While this album moved the band further away from the Minutemen, it also distanced Watt and company from the first three records fIREHOSE put out. Their first three records, all released on SST, were a bit fuzzier, a bit more ragged around the edges. The songs, as pieces of a whole, didn’t even come close to fitting together, and the results were exciting but willfully disconnected. Flyin’ the Flannel has its share of odd shifts, but it’s a much more cohesive album than anything the band had made before. That’s not to say they don’t have breadth — the bright love tune “Can’t Believe” is a clean pop gem while “Tien An Man Dream Again” falls apart in jagged fits in its 79 second run time — but you can see the faintest connections between songs here.
This is also, as you might expect, another album that displays Watt’s untouchable bass riffage. Dude plays bass like a lead guitarist, and surprises us constantly. He drives “Lost Colors” on rumbling, slapped off riffs, while “O’er the Town of Pedro” sppeeds by on tumbling, crowded runs of notes. If Watt’s brilliance is both staggering and unsurprising — and Hurley, for his part, kills here too — it’s Crawford’s guitar playing and how his combination of funk sharpness and classic-rock textures keeps up with Watt’s bass at every step that truly sells the album. If fidelity and songwriting focus give Flyin’ the Flannel a clearer picture than its predecessors, it’s the chemistry between Crawford and Watt that gives these songs their unique power. Even when they slow things, on the moody closer “Losers, Boozers and Heroes,” their interplay is lively and energetic.
The band’s tight chemistry doesn’t keep them from experimenting and puzzling us from time to time. Their cover of Daniel Johnston’s “Walking the Cow” plays like some bizarro lounge act, while the spoken-word “Song for Dave Alvin” is shadowy and hushed, yet tense and troubling.

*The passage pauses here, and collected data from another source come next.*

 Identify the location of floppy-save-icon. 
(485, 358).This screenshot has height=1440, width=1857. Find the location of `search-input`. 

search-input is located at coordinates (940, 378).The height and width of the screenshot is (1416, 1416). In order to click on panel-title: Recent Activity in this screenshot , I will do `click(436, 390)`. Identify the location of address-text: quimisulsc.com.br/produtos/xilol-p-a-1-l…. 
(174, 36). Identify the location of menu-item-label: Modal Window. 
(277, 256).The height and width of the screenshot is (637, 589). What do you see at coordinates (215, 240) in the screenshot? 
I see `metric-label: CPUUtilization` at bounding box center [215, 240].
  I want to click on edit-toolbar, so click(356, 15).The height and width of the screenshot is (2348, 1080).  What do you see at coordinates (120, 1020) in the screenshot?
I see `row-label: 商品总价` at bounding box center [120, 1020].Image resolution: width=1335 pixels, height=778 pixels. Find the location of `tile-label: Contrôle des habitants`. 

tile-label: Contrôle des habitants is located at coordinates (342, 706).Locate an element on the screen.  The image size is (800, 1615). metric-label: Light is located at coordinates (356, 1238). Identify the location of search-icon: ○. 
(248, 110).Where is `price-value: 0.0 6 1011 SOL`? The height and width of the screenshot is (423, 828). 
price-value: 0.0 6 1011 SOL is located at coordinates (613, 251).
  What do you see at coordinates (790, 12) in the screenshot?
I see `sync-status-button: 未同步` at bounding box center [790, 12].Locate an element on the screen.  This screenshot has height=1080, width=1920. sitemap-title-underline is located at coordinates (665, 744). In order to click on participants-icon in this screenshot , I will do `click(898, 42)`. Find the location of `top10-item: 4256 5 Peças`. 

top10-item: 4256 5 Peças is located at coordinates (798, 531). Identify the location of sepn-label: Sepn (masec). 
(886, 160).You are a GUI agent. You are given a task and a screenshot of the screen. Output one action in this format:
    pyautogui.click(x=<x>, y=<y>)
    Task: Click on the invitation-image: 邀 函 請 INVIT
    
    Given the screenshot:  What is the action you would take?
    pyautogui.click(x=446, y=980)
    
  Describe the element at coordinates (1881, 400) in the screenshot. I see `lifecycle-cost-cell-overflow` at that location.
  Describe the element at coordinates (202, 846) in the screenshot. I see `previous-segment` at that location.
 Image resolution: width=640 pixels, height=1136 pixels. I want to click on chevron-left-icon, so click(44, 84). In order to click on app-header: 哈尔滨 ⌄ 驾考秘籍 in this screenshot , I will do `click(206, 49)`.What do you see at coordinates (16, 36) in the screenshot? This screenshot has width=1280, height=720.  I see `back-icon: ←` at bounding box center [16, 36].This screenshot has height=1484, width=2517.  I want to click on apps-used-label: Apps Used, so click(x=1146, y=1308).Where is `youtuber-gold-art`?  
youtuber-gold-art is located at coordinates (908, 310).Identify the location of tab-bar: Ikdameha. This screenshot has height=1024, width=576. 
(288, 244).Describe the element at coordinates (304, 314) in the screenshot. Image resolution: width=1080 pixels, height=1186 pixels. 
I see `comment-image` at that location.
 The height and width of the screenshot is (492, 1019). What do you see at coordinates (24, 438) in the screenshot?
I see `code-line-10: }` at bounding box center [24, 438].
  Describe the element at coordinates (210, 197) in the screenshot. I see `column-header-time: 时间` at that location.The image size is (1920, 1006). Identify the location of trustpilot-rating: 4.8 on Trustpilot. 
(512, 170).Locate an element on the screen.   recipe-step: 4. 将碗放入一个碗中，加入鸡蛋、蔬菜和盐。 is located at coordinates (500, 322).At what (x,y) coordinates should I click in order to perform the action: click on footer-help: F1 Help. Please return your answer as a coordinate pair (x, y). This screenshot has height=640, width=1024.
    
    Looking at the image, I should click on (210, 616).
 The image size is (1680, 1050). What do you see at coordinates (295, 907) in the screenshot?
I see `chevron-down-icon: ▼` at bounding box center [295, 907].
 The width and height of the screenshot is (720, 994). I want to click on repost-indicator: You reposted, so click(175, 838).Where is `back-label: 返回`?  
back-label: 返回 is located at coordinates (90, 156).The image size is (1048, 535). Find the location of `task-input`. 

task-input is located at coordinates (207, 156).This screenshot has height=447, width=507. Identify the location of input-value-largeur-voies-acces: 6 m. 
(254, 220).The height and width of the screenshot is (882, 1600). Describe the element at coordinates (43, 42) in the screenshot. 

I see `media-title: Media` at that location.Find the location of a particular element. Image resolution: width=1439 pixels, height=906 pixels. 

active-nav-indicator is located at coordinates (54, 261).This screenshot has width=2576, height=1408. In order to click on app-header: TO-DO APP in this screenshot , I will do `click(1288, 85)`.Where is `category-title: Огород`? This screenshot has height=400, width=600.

Meanwhile, “Anti-Mysogyny Maneuver” is some odd combination of surf rock and prog noodling. You don’t ever get comfortable with Flyin’ the Flannel, you just come to accept that it’s always five steps ahead of you, and struggling to keep up is part of the joy of the record. There’s holes that never quite get filled in. The lyrics are both hyper-literate and yet obscured. The titles themselves tip the band’s hand a bit, cutting the ‘g’ off any gerunds — i.e. “Towin’ the Line,” “Toolin’,” the title track (but not Johnston’s “Walking the Cow” — and “O’er the Town of Pedro” employs the syncope in that first word to show us that something is missing. That Flyin’ the Flannel, despite its long stretches of cohesion, is still incomplete in the most fruitful of ways. It makes you work to figure it out — both sonically and thematically — and in that way it seems to bely its title. It’s easy, in retrospect, to see the title as some sort of signifier for the grunge movement, for the post-Nirvana commercial boom of college rock.
But this, folks, is not that. Flyin’ the Flannel is nothing so exacting, nothing so of the moment, nothing so eager to be defined. Instead, this great record pushes against the idea that “college” or “alternative” rock is a particular sound, or maybe that it even exists at all outside of record store section signs. Just as Flyin’ the Flannel was both uniquely thrilling and incomplete, so it seems is the fIREHOSE story. Just to see the shows they’re playing — Coachella, the biggest festival of the year, plus dates with M. Ward — shows the strength and incredible reach of their influence. And no wonder. For all its mercurial qualities, the power of Flyin’ the Flannel, the band’s finest record, is crystal clear.